SAS Institute held its 24th annual analyst summit last week in Steamboat Springs, Colorado. The 37-year-old privately held company is a key player in big data analytics, and company executives showed off their latest developments and product roadmaps. In particular, LASR Analytical Server and Visual Analytics 6.2, which is due to be released this summer, are critical to SAS’ ability to secure and expand its role as a preeminent analytics vendor in the big data era.
For SAS, the competitive advantage in Big Data rests in predictive analytics, and according to our benchmark research into predictive analytics, 55 percent of businesses say the challenge of architectural integration is a top obstacle to rolling out predictive analytics in the organization. Integration of analytics is particularly daunting in a big-data-driven world, since analytics processing has traditionally taken place on a platform separate from where the data is stored, but now they must be combined. How data is moved into parallelized systems and how analytics are consumed by business users are key questions in the market today that SAS is looking to address with its LASR and Visual Analytics.

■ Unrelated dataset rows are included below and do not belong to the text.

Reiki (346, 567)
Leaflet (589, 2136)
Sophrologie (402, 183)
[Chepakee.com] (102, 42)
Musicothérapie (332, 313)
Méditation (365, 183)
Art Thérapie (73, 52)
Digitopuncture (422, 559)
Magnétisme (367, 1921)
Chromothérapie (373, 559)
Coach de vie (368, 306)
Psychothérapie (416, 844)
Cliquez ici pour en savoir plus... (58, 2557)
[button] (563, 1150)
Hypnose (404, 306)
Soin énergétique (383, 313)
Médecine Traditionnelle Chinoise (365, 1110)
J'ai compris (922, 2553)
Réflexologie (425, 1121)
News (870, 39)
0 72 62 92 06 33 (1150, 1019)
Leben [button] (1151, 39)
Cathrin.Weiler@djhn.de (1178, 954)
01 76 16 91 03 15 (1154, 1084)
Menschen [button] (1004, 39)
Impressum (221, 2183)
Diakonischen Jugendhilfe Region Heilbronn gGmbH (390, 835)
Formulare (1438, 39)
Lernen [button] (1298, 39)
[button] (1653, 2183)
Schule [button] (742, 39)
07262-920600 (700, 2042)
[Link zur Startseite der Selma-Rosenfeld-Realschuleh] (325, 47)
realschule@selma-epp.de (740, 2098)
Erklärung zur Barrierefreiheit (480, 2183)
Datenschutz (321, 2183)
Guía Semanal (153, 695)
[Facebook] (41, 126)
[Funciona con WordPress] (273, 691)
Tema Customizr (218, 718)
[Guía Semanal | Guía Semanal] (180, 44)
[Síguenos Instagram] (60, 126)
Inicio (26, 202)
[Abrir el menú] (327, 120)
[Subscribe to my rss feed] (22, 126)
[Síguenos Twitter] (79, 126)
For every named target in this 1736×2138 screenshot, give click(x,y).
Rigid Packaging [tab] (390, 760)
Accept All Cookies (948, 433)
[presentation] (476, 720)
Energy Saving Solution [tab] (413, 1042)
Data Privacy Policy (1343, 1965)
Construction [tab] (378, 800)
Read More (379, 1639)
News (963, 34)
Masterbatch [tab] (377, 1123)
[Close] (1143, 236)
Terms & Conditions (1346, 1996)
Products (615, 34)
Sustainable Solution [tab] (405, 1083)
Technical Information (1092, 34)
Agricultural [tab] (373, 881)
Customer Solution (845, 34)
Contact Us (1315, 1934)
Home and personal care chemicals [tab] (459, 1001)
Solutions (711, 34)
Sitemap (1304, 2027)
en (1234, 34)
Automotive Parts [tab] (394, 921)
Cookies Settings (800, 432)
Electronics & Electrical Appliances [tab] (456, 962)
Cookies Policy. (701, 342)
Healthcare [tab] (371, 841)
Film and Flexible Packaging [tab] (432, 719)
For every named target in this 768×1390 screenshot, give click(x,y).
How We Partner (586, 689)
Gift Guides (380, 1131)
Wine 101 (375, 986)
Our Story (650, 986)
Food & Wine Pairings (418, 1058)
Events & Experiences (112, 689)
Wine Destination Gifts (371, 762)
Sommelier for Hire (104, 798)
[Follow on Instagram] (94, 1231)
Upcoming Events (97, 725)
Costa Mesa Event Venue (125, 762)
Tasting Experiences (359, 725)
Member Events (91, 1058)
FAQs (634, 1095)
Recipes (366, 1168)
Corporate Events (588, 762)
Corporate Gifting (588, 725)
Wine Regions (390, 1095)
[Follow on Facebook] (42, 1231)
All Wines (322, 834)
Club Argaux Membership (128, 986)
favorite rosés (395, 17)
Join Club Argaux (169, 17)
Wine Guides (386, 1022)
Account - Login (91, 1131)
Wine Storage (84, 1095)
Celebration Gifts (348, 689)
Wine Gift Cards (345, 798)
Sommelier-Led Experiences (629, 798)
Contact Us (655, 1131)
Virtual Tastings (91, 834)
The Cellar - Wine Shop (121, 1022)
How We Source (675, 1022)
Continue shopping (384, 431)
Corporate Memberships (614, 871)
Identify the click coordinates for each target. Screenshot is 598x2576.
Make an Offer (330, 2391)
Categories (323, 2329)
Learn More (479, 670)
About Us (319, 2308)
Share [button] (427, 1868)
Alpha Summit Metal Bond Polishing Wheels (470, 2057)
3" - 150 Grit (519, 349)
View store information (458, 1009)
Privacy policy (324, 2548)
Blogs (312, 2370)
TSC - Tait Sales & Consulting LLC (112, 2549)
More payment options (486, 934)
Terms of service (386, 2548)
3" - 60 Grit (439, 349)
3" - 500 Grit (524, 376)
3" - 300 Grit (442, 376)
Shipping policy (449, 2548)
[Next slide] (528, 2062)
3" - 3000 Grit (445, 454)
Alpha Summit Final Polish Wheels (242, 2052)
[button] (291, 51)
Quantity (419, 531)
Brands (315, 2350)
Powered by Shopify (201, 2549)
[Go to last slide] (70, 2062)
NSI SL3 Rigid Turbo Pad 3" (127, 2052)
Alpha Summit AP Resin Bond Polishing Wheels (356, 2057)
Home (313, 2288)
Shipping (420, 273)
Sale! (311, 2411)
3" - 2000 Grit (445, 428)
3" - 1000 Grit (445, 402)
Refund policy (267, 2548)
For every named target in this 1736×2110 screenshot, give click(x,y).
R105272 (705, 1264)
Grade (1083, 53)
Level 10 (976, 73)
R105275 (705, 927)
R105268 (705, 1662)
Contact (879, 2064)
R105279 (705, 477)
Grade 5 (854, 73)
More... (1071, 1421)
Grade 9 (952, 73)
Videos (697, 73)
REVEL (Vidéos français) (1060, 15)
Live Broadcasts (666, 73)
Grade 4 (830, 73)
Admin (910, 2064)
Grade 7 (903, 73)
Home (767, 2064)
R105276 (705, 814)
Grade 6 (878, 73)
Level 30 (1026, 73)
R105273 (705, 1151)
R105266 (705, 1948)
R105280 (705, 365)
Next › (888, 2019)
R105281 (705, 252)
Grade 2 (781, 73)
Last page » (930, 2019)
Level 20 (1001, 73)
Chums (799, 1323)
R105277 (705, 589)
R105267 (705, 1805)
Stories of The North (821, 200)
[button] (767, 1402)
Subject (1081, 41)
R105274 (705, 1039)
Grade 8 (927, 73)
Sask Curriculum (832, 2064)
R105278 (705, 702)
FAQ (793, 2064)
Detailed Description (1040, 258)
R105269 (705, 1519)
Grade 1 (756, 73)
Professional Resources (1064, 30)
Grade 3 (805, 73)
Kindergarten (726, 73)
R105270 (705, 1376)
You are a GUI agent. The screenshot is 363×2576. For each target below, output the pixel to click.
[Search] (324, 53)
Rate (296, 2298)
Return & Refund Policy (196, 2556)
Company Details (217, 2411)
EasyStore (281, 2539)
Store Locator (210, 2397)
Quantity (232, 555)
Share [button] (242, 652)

Jim Goodnight, the company’s founder and plainspoken CEO, says he saw the industry changing a few years ago. He speaks of a large bank doing a heavy analytical risk computation that took upwards of 18 hours, which meant that the results of the computation were not ready in time for the next trading day. To gain competitive advantage, the time window needed to be reduced, but running the analytics in a serialized fashion was a limiting factor. This led SAS to begin parallelizing the company’s workhorse procedures, some of which were first developed upwards of 30 years ago. Goodnight also discussed the fact that building these parallelizing statistical models is no easy task. One of the biggest hurdles is getting the mathematicians and data scientists that are building these elaborate models to think in terms of the new parallelized architectural paradigm.
Its Visual Analytics software is a key component of the SAS Big Data Analytics strategy. Our latest business technology innovation benchmark research [http://www.ventanaresearch.com/bti/] found that close to half (48%) of organizations present business analytics visually. Visual Analytics, which was introduced early last year, is a cloud-based offering running off of LASR and the Amazon Web Services infrastructure. This web-based approach allows SAS to iterate quickly without worrying a great deal about revision management while giving IT a simpler server management scenario. Furthermore, the web-based approach provides analysts with a sandbox environment for working with and visualizing in the cloud big data analytics; the analytic assets can then be moved into a production environment. This approach will also eventually allow SAS to combine data integration capabilities with the data analysis capabilities.
With descriptive statistics being the ante in today’s visual discovery world, SAS is focusing Visual Analytics to take advantage of the company’s predictive analytics history and capabilities. Visual Analytics 6.2 integrates predictive analytics and rapid predictive modeling (RPM) to do, among other things, segmentation, propensity modeling and forecasting. RPM makes it possible for models to be generated via sophisticated software that runs through multiple algorithms to find the best fit based on the data involved. This type of commodity modeling approach will likely gain significant traction as companies look to bring analytics into industrial processes and address the skills gap in advanced analytics. According to our BTI research, the skills gap is the biggest challenge facing big data analytics today, as participants identified staffing (79%) and training (77%) as the top two challenges.
Visual Analytics’ web-based approach is likely a good long-term bet for SAS, as it marries data integration and cloud strategies. These factors, coupled with the company’s installed base and army of loyal users, give SAS a head start in redefining the world of analytics. Its focus on integrating visual analytics for data discovery, integration and commodity modeling approaches also provides compelling time-to-value for big data analytics. In specific areas such as marketing analytics, the ability to bring analytics into the applications themselves and allow data-savvy marketers to conduct a segmentation and propensity analysis in the context of a specific campaign can be a real advantage. Many of SAS’ innovations cannibalize its own markets, but such is the dilemma of any major analytics company today.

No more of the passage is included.